Efficient, stable and scalable perovskite solar cells

Abstract

Power conversion efficiencies (PCE) of perovskite solar cells (PSCs) has rising from the initial 3.8% to the state-of-the-art 25.5% within the past few years. Most highly efficient PSCs utilize an n-type layer of mesoporous titanium dioxide or tin oxide in an n-i-p device configuration, in which organic conductors are widely used to transport holes into an adjoined metal. Thus far, a variety of efforts have been devoted to achieve a defect-less perovskite film with high-quality morphologies for realizing reduced loss-in-potential outcomes and enhanced efficiency levels.
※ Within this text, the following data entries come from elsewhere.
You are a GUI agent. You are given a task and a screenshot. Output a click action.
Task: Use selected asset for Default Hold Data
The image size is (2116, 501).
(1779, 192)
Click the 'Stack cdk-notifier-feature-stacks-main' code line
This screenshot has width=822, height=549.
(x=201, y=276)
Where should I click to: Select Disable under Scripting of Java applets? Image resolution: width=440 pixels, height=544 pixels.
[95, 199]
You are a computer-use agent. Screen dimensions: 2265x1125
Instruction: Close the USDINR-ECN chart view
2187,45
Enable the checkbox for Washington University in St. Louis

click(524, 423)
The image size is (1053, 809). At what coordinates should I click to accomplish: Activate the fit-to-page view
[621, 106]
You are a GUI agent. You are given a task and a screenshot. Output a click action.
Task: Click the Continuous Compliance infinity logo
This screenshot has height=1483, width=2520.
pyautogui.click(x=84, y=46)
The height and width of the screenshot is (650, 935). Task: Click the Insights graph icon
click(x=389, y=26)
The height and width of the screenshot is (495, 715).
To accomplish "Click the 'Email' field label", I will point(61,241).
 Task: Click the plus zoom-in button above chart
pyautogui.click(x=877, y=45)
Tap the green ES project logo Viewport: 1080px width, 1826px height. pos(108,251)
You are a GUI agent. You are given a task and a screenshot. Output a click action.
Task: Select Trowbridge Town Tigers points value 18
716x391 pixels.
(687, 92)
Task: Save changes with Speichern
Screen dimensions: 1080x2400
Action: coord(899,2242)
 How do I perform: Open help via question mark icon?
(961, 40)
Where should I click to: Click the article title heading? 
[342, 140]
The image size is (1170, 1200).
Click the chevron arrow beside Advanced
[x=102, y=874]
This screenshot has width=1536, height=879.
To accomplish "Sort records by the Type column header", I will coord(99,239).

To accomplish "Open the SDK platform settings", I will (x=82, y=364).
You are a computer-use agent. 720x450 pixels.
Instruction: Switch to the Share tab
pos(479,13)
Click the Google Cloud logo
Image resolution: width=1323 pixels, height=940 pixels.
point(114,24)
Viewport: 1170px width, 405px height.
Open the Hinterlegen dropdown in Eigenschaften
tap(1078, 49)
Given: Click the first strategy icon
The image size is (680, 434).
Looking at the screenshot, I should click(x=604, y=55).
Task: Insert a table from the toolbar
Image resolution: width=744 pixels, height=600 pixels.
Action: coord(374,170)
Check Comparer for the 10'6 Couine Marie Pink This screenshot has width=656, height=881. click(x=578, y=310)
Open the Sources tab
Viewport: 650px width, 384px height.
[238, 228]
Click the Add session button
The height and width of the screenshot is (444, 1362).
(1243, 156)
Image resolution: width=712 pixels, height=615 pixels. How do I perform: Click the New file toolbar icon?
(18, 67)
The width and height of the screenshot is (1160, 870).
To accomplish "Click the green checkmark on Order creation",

In this talk, we will discuss several challenges that need to be addressed in improving the photovoltaic performance and enhancing the stability of the perovskite solar cells, i.e. (1) preparation of high crystalline film of (FAPbI3)1-x(MAPbBr3)x with controlled carrier mobility and light harvesting, (2) development of selective charge-transporting layers (CTL) with physically and electrically tuned property, (3) interfacial control between the perovskite and the CTLs for reducing the surface defect and preventing the interfacial recombination, and (4), new hole-transporting materials for device stability. Finally, our recent works on scale-up of PSCs will be discussed; 20.7%-efficient flexible cells and large-area sub-modules. Our strategy as presented in this work will offer new directions for those involved in the fabrication of highly efficient, stable and scalable PSCs.